Во Франции эвтаназия формально так и не легализована, но все же в двухтысячные годы законодательство эволюционировало и позволяет сегодня трактовать «помощь в суициде» как часть паллиативной медицины, а значит, за редким исключением родственники неизлечимо больных пациентов не подвергаются уголовному преследованию. Взявшись за экранизацию, Озон мог бы пойти по проторенной дороге и снять активистский фильм, агитировать за, снисходительно уделяя внимание аргументам против. А мог бы с легкостью свалиться в душераздирающий сентиментализм, как, например, поступила Эмманюэль Берко с фильмом про онкологию «Пока жив» (тоже Канны-2021).
Но тогда Озон не был бы Озоном, двуличным любовником кинематографа, выдающимся стилистом, время от времени отбрасывающим свои постмодернистские штучки ради искренности, которую, к счастью, невозможно переоценить.
«Все прошло хорошо» в Каннах вновь не принес наград Озону, но ему, впрочем, не привыкать. Но и критики, и зрители расценили эту картину как сильнейшую в творчестве режиссера со времен «Под песком». Тут тоже, кстати, играет Шарлотта Рэмплинг, не испугавшаяся поставленной задачи — обезобразить себя до неузнаваемости. Ее старуху-мать, с воистину королевским презрением отмахивающуюся от пустоты настоящего, не грех было бы и переименовать в Гертруду. Мужниных сапог она не износила, поскольку мужа похоронила задолго до его инсульта или последнего путешествия — в швейцарскую клинику, на волшебную гору, где отрекаются от мира навсегда.
Рэмплинг составляет с Дюссолье — когда‑то бывшим альтер эго режиссера Эрика Ромера (кумира Озона, между прочим) — великолепную пару загнанных лошадей. Удивительным образом они ровесники и в жизни, за кадром. На двоих делят канувшую эпоху, вторую половину ХХ века, лучшего времени в истории кино, а скорее всего, и вообще в истории.

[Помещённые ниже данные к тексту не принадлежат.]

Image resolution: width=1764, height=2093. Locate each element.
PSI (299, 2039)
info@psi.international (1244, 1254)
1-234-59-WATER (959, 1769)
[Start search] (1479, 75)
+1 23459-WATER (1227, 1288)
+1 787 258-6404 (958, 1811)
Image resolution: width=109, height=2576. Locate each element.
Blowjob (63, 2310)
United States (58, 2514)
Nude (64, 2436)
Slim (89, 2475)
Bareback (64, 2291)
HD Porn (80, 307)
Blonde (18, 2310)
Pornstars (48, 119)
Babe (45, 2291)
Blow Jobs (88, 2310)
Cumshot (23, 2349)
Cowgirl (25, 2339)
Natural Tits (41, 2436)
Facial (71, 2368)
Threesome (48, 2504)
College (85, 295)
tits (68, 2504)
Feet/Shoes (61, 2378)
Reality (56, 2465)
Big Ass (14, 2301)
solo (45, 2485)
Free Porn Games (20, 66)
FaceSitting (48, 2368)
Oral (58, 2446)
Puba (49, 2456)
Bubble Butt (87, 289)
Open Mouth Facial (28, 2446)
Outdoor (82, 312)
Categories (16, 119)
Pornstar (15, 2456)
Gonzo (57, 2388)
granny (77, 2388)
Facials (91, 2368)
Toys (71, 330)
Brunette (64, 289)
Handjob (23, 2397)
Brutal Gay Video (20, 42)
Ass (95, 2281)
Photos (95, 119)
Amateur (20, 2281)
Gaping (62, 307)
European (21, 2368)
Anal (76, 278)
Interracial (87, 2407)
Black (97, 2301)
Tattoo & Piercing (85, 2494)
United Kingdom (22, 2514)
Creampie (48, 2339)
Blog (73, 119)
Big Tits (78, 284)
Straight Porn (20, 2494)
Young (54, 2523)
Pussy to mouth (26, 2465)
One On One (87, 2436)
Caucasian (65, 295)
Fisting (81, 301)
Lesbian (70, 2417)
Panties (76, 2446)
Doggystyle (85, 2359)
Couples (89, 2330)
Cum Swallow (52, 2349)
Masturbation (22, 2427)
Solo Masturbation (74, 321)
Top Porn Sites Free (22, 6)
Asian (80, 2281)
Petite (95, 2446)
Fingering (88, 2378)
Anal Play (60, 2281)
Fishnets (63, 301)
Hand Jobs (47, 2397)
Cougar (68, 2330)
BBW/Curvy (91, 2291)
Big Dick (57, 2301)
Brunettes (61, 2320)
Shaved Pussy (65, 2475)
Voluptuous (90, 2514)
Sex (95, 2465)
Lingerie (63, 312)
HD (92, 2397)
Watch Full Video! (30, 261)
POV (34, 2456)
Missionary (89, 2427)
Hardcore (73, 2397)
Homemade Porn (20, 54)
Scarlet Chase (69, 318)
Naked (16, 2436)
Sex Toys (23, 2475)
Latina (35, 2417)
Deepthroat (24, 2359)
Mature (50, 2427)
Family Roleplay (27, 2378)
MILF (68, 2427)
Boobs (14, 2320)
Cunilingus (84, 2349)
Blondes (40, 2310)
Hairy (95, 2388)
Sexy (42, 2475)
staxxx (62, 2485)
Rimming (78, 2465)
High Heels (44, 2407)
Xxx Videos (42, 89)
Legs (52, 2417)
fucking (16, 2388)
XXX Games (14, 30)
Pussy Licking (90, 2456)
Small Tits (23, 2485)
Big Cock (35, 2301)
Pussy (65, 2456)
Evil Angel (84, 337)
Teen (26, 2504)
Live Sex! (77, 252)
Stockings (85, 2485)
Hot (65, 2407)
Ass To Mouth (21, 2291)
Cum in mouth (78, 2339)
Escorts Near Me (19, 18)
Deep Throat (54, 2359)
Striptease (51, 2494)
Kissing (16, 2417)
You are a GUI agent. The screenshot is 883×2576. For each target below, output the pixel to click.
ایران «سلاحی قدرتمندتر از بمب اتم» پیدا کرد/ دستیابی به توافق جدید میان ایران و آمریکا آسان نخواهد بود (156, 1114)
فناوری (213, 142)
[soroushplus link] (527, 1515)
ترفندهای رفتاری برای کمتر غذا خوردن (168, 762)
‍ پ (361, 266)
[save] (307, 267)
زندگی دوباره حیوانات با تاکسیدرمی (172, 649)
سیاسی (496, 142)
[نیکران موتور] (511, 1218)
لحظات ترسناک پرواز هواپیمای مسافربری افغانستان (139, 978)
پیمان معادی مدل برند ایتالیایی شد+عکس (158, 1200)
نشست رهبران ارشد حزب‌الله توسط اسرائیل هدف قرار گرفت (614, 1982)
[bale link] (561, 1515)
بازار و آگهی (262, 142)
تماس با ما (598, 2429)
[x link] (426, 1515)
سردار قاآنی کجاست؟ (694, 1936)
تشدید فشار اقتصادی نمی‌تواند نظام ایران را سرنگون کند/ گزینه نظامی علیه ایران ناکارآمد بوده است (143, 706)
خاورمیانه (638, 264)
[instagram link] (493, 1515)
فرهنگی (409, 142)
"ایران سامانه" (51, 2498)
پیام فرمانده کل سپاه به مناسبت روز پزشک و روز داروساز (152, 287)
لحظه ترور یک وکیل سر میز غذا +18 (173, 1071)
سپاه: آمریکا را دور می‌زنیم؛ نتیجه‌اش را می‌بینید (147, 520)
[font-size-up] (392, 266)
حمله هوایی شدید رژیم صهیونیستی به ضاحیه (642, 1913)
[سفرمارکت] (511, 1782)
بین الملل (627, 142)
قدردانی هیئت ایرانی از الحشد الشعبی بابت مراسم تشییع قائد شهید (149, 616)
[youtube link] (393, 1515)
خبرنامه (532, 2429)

Прикованный практически с первых кадров к инвалидному креслу Дюссолье играет лишь веками. Озон в помощь большому артисту дает ЛГБТ-сюжет, что намечен пунктиром и проходит как бы стороной — в коридорах французского дома ухода за престарелыми EHPAD и типичного chambres de bonneChambre de bonne — это тип французской квартиры, состоящей из одной комнаты в доме среднего класса или многоквартирном доме. Обычно он находится на верхнем этаже и доступен только по лестнице, иногда по отдельной служебной лестнице.; именно туда поселит своего возлюбленного так и не вышедший за 80 лет из «шкафа» Андре. Долг за украденное страхом порицания чувство отдадут его дети. Часами. Золотыми Patek Philippe. Перед лицом смерти как‑то глупо не думать о секундах свысока.
Софи Марсо, долгие годы обитающая в сказке о потерянном времени, словно подросшая Вик из фильма «Бум» или символ свободы Французской республики — переросток-Марианна, возвращается к французам стараниями Озона. Вы хотели вернуть себе путеводную звезду? Вот она, любуйтесь, пока не погасла. Ее Эмманюэль, может, и не убедительна в образе писательницы-интеллектуалки, жены Сержа Тубианы, главреда «Кайе», но зато убеждает любого: не надо бояться. Помогать смерти делать свою работу — опять эта идеальная, идеально бессмысленная фраза Кокто, затертая до дыр на страницах того же «Кайе». Смерть — это просто тот самый «другой», который по заветам гуманизма нуждается в вашей помощи.
Смертью зачарована Европа уже очень давно. Так чего стесняться. Пора находить общий язык. Садиться с ней не только за шахматную доску, но и за стол переговоров. А лучше за обеденный стол. В ресторане «Вольтер» на набережной Вольтера. Перед смертью позволено немного вольтерьянства.
Налей вина, Гертруда. Шассань или помероль. Будем жить по-старому, а умирать по-новому. Озону в только что вышедшем романе «Уничтожить» вторит и Мишель Уэльбек. Жизнь как подчинение смерти. Как долгая дорога к другу в гости. Или даже домой. Париж, адрес известен.